Three years after saying it would regulate e-cigarettes, the Food and Drug Administration is moving to control not only these battery-powered devices but also cigars, pipe tobacco, hookahs (water pipes) and dissolvable tobacco products. Currently, the FDA regulates cigarettes, roll-your-own tobacco and smokeless products such as snuff.
The proposed rules won’t ban advertising unless the products make health-related claims nor will they ban the use of flavors such as chocolate or bubble gum, which public health officials say might attract children.
“This is an important moment for consumer protection,” said FDA Commissioner Margaret Hamburg, noting tobacco remains “the leading cause of death and disease in this country.” The rules will require manufacturers to report their ingredients to the FDA and obtain its approval. They also ban free tobacco samples and most vending-machine sales.
An increasing number of states have cracked down by extending indoor smoking restrictions to e-cigarettes. Last month, U.S. poison centers reported a surge in illnesses linked to the liquid nicotine used in the devices.
While they don’t contain many of the harmful chemicals of conventional cigarettes, the FDA found trace amounts of toxic and carcinogenic ingredients in several samples in late 2008 when the e-cigarette market was just beginning in the United States. It sought to regulate them as drug-delivery devices, but in 2010, a federal judge ruled it could only do so if they made therapeutic claims. So in April 2011, the agency said it would regulate them as tobacco products, because the nicotine is derived from tobacco leaves.
The proposed rules walk a narrow path. They will require tobacco products that weren’t on the market by Feb. 25, 2007 — a date set by a federal law — to apply for FDA review within 24 months after the rules are issued. The products can stay on the market pending FDA’s review, says Mitch Zeller, director of FDA’s Center for Tobacco Products, adding they can seek an exemption from additional reviews if minor changes are made.

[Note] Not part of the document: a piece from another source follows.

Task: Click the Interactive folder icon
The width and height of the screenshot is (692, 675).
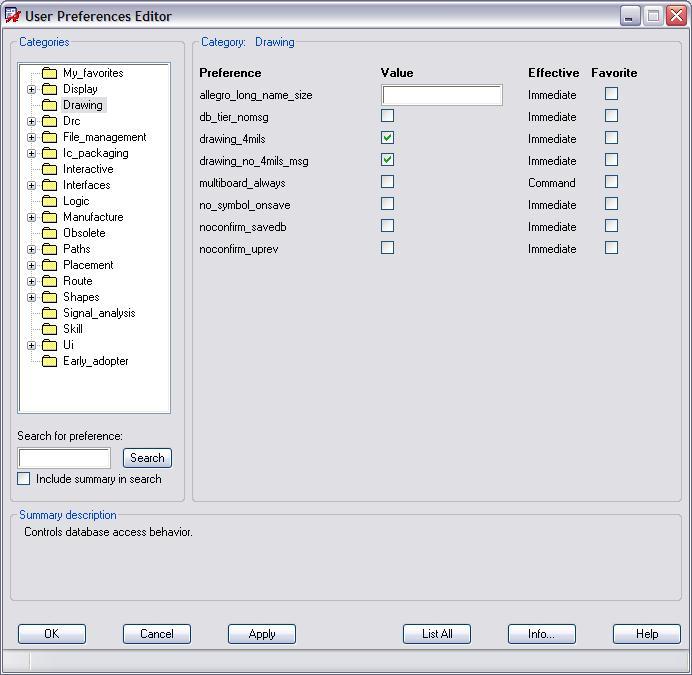Action: click(49, 169)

Several dominant e-cigarette manufacturers, which now include the nation’s three largest cigarette makers — Philip Morris, R.J. Reynolds and Lorillard — have embraced limited regulation such as a ban on sales to minors. Yet they’ve argued that their e-products shouldn’t be regulated as tightly as conventional cigarettes — an approach the FDA appears to be taking.
The FDA said the rule aims to bolster product safety. It said since e-cigarettes have not been fully studied, consumers have no way to know how much nicotine or other chemicals they contain and whether they’re safe or beneficial.
FDA’s 20-year road to regulating tobacco:
August 1996: FDA issues rules to ban tobacco sales to minors and its advertising near schools or playgrounds
March 2000: U.S. Supreme Court, in 5-4 decision, rules that Congress did not give FDA such authority
December 2008: FDA, after detaining import shipments of e-cigarettes, declares they’re unapproved drug delivery devices
April 2009: E-cigarette distributor Smoking Everywhere files suit against the FDA, joined a month later by Sottera (doing business as NJOY)
June 2009: Congress passes law granting FDA authority to regulate tobacco products
January 2010: U.S. District Court for the District of Columbia bans FDA from stopping e-cigarette imports
June 2010: FDA issues final rules to ban the sale of cigarettes and smokeless tobacco to minors and to restrict their marketing
December 2010: U.S. Court of Appeals for the D.C. Circuit, upholding lower court decision, rules e-cigarettes can be regulated as tobacco products but not as drugs/devices unless marketed for therapeutic purposes
April 2011: FDA says it intend to expand to its authority over tobacco products to include e-cigarettes
June 2011: FDA issues new graphic warning labels that will need to be placed on cigarette packs and ads by Sept. 2012
April 2014: FDA proposes rules to regulate e-cigarettes and cigars as tobacco products.